═════ EXERCISE MATERIALS

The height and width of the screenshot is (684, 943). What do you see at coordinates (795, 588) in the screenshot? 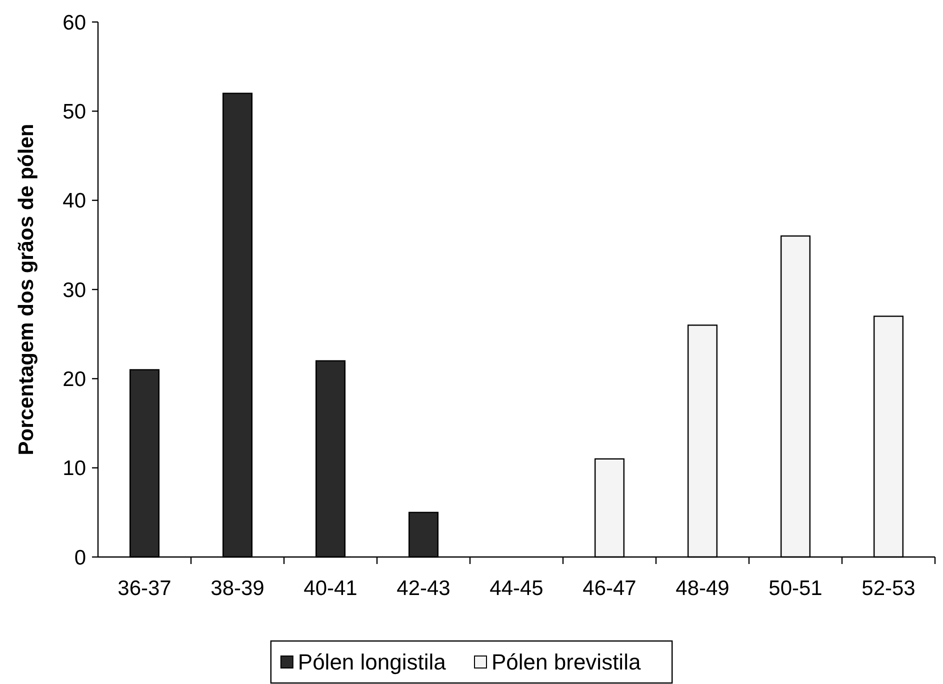
I see `x-tick-label: 50-51` at bounding box center [795, 588].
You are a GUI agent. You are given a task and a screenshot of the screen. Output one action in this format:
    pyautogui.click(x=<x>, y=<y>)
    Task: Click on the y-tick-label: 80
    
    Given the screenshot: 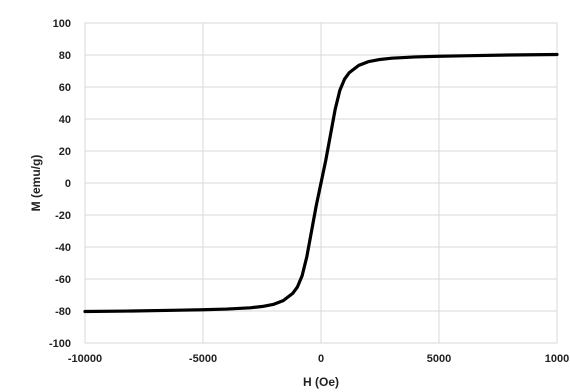 What is the action you would take?
    pyautogui.click(x=65, y=56)
    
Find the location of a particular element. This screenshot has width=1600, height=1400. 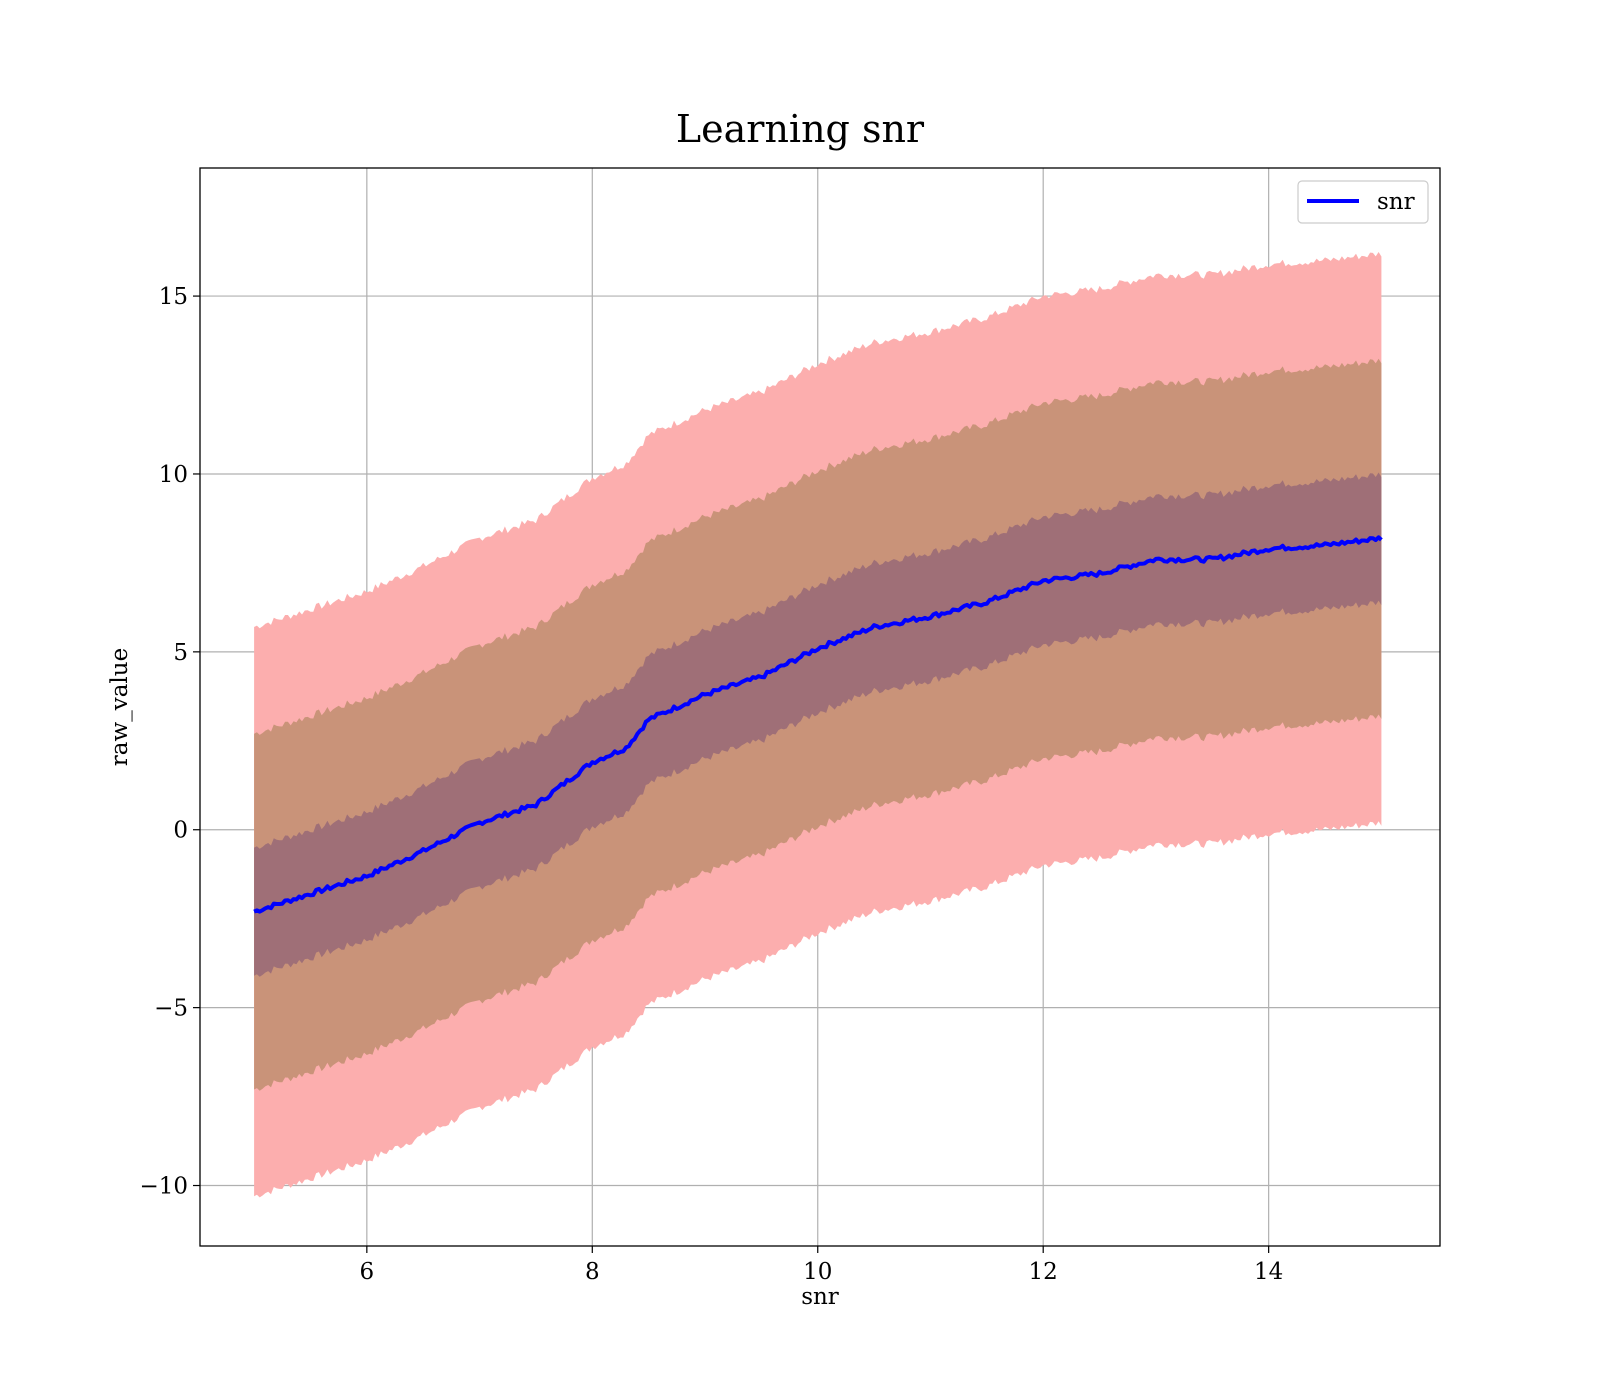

══════════

- [WHAT TO WORK ON]:
Please repeat the data from the start up to and including the line that contains "center [795, 588].", leaving out the pictures.

- [WRITTEN SOLUTION]:
The height and width of the screenshot is (684, 943). What do you see at coordinates (795, 588) in the screenshot? 
I see `x-tick-label: 50-51` at bounding box center [795, 588].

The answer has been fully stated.